Thomas Larsen comments on Plans A, B, C, and D for misalignment risk

Thomas Larsen 9 Oct 2025 18:15 UTC
LW: 29 AF: 14
0
AF
One framing that I think might be helpful for thinking about “Plan A” vs “shut it all down” is: “Suppose that you have the political will for an n-year slowdown, i.e. after n years, you are forced to handoff trust to superhuman AI systems (e.g. for n = 5, 10, 30). What should the capability progression throughout the slowdown be?” This framing forces a focus on the exit condition / plan to do handoff, which I think is an underdiscussed weakness of the “shut it all down” plan.
I think my gut reaction is that the most important considerations are: (i) there are a lot of useful things you can do with the AIs, so I want more time with the smarter AIs, and (ii) I want to scale through the dangerous capability range slowly and with slack (as opposed to at the end of the slowdown).
- this makes me think that particularly for a shorter slowdown (e.g. 5 years), you want to go fast at the beginning (e.g. scale to ~max controllable AI over the first year or two), and then elicit lots of work out of those AIs for the rest of the time period.
- A key concern for the above plan is that govts/labs botch the measurement of “max controllable AI”, and scale too far.
- But it’s not clear to me how a further delay helps with this, unless you have a plan for making the institutions better over time, or pursuing a less risky path (e.g. ignoring ML and doing human intelligence augmentation).
- Going slower, on the other hand, definitely does help, but requires not shutting it all down.
- More generally, it seems good to do something like “extend takeoff evenly by a factor of n”, as opposed to something like “pause for n-1 years, and then do a 1 year takeoff”.

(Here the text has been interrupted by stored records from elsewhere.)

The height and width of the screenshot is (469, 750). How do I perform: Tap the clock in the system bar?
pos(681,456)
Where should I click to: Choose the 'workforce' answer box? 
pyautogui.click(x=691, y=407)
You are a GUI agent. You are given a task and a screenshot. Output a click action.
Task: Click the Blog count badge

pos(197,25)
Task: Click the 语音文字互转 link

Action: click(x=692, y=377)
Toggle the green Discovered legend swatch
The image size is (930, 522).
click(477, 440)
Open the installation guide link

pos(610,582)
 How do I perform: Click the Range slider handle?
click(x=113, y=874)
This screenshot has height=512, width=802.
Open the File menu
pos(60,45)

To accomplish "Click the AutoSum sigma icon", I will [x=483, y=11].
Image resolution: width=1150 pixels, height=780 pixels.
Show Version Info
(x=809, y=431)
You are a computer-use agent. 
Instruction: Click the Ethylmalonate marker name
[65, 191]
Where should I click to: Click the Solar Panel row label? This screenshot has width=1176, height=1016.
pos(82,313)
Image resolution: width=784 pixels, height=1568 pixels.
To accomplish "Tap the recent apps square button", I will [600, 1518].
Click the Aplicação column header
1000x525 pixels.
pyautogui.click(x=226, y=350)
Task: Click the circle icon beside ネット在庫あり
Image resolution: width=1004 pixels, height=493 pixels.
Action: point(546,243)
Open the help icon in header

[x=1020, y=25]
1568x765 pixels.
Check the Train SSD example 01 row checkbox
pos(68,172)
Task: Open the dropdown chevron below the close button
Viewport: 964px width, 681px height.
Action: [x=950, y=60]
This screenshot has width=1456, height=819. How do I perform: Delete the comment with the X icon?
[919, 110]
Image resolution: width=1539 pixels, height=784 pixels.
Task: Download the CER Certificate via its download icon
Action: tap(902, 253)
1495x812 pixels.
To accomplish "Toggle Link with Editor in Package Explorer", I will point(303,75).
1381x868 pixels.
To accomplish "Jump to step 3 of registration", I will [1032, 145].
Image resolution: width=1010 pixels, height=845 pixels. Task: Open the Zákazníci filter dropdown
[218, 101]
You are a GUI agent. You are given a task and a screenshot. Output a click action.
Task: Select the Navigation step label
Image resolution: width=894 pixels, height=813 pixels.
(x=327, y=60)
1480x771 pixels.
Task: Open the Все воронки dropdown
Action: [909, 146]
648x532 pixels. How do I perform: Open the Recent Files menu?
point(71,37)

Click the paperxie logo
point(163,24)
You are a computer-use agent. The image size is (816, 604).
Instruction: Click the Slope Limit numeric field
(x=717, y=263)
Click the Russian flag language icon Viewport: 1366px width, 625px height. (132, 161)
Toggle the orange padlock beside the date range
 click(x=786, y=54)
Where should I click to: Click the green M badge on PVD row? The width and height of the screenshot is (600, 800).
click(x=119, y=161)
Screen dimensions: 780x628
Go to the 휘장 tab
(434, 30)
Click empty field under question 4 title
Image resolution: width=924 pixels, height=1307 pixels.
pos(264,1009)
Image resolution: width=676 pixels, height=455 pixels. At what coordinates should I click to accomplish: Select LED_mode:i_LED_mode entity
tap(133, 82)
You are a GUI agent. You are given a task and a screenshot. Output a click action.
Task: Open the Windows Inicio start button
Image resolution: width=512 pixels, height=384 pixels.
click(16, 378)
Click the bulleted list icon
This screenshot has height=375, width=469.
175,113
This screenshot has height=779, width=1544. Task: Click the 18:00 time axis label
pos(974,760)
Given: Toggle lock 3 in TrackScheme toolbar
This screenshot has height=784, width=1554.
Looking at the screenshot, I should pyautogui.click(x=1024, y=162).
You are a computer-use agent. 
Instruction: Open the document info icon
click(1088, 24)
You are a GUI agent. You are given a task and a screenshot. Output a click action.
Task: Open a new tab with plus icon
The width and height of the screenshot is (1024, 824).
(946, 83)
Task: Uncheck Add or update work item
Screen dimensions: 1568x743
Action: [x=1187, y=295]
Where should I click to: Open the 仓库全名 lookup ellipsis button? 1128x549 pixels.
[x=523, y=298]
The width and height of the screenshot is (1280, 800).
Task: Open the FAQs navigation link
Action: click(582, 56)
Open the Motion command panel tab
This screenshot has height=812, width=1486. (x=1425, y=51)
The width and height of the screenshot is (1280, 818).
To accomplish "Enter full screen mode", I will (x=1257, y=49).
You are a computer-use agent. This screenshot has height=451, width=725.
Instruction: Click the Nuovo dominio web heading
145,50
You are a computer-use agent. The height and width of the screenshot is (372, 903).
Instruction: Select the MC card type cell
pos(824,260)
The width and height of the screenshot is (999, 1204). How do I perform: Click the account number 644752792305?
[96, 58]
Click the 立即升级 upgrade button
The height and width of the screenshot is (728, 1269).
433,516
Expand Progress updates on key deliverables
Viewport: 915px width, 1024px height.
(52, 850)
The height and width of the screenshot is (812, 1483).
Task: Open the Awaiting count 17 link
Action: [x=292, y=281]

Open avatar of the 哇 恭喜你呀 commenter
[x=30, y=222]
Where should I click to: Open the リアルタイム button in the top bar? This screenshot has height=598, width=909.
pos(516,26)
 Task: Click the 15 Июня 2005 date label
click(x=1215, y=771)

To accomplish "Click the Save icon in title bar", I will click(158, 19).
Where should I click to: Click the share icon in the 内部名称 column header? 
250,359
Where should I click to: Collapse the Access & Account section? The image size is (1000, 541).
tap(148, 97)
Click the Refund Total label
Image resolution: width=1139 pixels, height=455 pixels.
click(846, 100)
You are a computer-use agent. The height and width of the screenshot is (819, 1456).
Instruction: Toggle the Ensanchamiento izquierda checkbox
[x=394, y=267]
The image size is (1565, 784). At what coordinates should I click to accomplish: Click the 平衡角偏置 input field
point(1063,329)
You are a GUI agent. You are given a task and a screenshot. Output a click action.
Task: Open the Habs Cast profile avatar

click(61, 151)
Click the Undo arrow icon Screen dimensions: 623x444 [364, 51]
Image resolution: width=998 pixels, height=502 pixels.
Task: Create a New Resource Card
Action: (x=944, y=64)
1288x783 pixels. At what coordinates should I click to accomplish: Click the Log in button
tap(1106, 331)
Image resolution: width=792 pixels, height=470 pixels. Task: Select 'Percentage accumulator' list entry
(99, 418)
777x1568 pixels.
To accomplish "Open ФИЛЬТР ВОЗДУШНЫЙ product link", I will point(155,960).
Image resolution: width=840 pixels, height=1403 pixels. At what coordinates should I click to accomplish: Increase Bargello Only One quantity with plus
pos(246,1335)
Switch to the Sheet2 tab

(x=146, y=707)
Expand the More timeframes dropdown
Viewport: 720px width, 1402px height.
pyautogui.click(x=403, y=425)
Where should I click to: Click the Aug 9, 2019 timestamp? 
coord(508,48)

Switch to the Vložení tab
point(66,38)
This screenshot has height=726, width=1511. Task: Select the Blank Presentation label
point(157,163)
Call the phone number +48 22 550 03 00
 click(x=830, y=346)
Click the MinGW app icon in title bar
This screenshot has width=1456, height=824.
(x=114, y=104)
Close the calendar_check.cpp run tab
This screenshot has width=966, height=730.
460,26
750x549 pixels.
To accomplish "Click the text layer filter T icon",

- I am sympathetic to shut all down and go for human augmentation: I do think this reduces AI takeover risk a lot, but this requires a very long pause, and it requires our institutions to bet big on a very unpopular technology. I think that convincing governments to “shut it all down” without an exit strategy at all seems quite difficult as well.
Ofc this framing also ignores some important considerations, e.g. choices about the capability progression effect both difficulty of enforcement/verification (in both directions: AI lie detectors/ai verification is helpful, while making AIs closer to the edge is a downside), as well as willingness to pay over time (e.g. scary demos or AI for epistemics might help increase WTP)
- Raemon 9 Oct 2025 18:41 UTC
  LW: 4 AF: 2
  0
  AF Parent
  This framing feels reasonable-ish, with some caveats.^[1]
  I am assuming we’re starting the question at the first stage where either “shut it down” or “have a strong degree of control over global takeoff” becomes plausibly politically viable. (i.e. assume early stages of Shut It Down and Controlled Takeoff both include various partial measures that are more immediately viable and don’t give you the ability to steer capability-growth that hard)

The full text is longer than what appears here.